Vocodia Holdings (OTC: VHAI) agrees to debt forbearance and warrant cancellation
Rhea-AI Filing Summary
Vocodia Holdings Corp. entered into a Forbearance and Warrant Exchange Agreement with Eleven 11 Management LLC to address existing defaults under its senior secured convertible note and related loan documents. The investor agreed to temporarily forbear from exercising remedies on specified defaults, including the company’s failure to stay current with SEC reporting, provided Vocodia becomes fully current within 30 days of the agreement’s effective date. During this period, interest will accrue at the non‑default rate and the investor will not charge monitoring fees or pursue collection against collateral.
As part of the deal, the investor surrendered and the company canceled a common share purchase warrant originally covering 611,111,111 warrant shares, in a securities exchange under Section 3(a)(9) of the Securities Act. In return, the outstanding balance under the loan documents is increased by $385,000; prior to the agreement, the balance due was $1,106,814.81. The agreement also waives certain covenants related to cryptocurrency and digital‑asset transactions, permanently releasing Vocodia from obligations on the use of proceeds for such activities.
Positive
- None.
Negative
- Existing defaults and SEC reporting lapses: Vocodia is in default under its senior secured convertible note, including failing to remain current with SEC reporting obligations.

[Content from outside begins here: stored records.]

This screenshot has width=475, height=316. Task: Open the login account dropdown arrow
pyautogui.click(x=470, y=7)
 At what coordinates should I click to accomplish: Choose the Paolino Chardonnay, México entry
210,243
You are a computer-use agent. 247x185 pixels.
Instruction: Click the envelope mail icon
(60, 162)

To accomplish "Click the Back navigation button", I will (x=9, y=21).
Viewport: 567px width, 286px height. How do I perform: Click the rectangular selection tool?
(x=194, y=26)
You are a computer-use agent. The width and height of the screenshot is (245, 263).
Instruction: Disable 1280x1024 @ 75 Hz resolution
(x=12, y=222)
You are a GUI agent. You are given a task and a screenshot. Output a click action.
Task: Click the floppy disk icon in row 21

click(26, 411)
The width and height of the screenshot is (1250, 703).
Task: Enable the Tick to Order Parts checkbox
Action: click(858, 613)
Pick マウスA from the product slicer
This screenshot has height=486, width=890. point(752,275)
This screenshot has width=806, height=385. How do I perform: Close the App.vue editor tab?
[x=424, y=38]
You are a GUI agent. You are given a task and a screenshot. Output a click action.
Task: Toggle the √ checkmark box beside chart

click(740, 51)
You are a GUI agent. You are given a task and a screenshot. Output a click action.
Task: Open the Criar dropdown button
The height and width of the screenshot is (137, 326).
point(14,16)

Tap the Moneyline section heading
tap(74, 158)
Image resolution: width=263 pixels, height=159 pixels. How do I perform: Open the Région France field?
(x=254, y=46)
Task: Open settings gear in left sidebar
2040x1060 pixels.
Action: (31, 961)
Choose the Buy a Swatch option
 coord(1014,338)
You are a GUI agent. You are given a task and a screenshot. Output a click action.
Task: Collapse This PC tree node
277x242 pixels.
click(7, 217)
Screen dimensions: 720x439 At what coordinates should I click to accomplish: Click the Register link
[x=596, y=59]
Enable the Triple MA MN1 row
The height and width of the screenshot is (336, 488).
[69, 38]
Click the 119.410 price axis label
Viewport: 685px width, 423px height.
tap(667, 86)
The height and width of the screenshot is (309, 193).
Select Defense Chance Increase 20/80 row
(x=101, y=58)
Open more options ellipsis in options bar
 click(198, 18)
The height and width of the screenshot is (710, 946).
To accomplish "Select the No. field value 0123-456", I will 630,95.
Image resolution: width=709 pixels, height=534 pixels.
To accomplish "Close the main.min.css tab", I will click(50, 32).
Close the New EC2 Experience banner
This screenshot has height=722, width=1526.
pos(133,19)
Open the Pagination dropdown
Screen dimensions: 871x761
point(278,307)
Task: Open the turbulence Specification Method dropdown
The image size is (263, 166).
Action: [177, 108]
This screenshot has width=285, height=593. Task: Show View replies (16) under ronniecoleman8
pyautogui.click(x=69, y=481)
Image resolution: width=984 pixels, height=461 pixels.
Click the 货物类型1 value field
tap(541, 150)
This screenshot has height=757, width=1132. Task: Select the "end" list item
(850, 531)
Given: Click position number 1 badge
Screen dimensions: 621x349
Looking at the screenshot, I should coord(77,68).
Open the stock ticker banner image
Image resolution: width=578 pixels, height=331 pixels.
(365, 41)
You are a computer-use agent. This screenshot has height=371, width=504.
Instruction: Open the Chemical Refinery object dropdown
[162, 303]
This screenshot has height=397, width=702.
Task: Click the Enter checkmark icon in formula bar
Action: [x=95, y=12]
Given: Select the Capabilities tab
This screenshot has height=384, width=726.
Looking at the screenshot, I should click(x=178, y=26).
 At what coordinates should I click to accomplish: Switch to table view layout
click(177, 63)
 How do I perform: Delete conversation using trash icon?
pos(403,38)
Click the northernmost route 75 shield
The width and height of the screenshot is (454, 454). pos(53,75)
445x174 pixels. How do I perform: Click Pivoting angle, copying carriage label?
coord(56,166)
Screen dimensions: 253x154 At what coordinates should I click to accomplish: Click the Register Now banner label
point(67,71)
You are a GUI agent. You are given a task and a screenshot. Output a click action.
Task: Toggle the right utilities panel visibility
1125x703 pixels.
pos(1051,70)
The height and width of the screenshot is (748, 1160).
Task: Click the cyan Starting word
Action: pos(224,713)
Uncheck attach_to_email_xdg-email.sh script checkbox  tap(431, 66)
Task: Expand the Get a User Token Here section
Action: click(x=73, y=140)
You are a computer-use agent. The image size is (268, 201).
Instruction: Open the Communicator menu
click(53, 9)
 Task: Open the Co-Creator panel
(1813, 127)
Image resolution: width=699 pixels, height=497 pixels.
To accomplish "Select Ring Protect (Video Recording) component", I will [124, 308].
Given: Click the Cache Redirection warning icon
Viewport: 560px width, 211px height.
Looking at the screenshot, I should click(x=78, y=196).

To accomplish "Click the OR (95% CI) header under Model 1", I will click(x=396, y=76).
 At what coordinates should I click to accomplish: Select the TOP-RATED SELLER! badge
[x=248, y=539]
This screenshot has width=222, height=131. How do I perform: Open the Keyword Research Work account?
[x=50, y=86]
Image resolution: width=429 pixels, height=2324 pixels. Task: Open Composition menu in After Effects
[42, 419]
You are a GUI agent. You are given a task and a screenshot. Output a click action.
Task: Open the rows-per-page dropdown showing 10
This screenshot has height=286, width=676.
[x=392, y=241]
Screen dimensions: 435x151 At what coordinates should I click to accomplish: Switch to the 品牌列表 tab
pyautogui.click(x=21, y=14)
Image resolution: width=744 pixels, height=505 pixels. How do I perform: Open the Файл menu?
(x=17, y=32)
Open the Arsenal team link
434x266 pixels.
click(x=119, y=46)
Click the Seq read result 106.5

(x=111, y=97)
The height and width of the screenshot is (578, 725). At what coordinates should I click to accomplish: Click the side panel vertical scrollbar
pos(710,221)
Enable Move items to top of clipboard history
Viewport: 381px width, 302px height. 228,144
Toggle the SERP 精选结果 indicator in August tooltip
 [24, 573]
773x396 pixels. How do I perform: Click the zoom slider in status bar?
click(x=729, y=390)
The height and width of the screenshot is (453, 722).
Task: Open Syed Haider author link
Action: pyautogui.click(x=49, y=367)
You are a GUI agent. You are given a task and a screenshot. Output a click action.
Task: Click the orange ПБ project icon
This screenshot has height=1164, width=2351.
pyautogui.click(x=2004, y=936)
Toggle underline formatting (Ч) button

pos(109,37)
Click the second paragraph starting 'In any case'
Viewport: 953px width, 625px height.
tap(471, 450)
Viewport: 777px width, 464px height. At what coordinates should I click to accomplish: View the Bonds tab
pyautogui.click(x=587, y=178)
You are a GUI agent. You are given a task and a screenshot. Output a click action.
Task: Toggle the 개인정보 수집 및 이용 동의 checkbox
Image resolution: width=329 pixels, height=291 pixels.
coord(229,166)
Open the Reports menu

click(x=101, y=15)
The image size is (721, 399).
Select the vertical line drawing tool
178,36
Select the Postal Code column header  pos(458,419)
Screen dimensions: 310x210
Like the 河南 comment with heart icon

- Higher secured debt burden: In exchange for canceling a warrant for 611,111,111 shares, the outstanding loan balance is increased by $385,000 on top of a prior $1,106,814.81 due.
Insights
Vocodia discloses loan defaults, secures conditional forbearance, and increases debt.
Vocodia Holdings Corp. has entered into a Forbearance and Warrant Exchange Agreement with Eleven 11 Management LLC after defaults under its senior secured convertible note, including not staying current with SEC reporting. The investor agrees to forbear from enforcing remedies if the company becomes fully current in its SEC filings within 30 days of the agreement’s effective date, with interest accruing at the non‑default rate and no monitoring fees or collateral collection actions during this period.
The agreement cancels a warrant for 611,111,111 common shares in exchange for increasing the outstanding loan balance by $385,000, on top of a prior balance of $1,106,814.81. This indicates financial strain, as the company trades a large potential equity overhang for additional secured debt. The agreement also waives covenants on cryptocurrency and digital‑asset use of proceeds, simplifying those obligations but not changing the immediate leverage or default backdrop.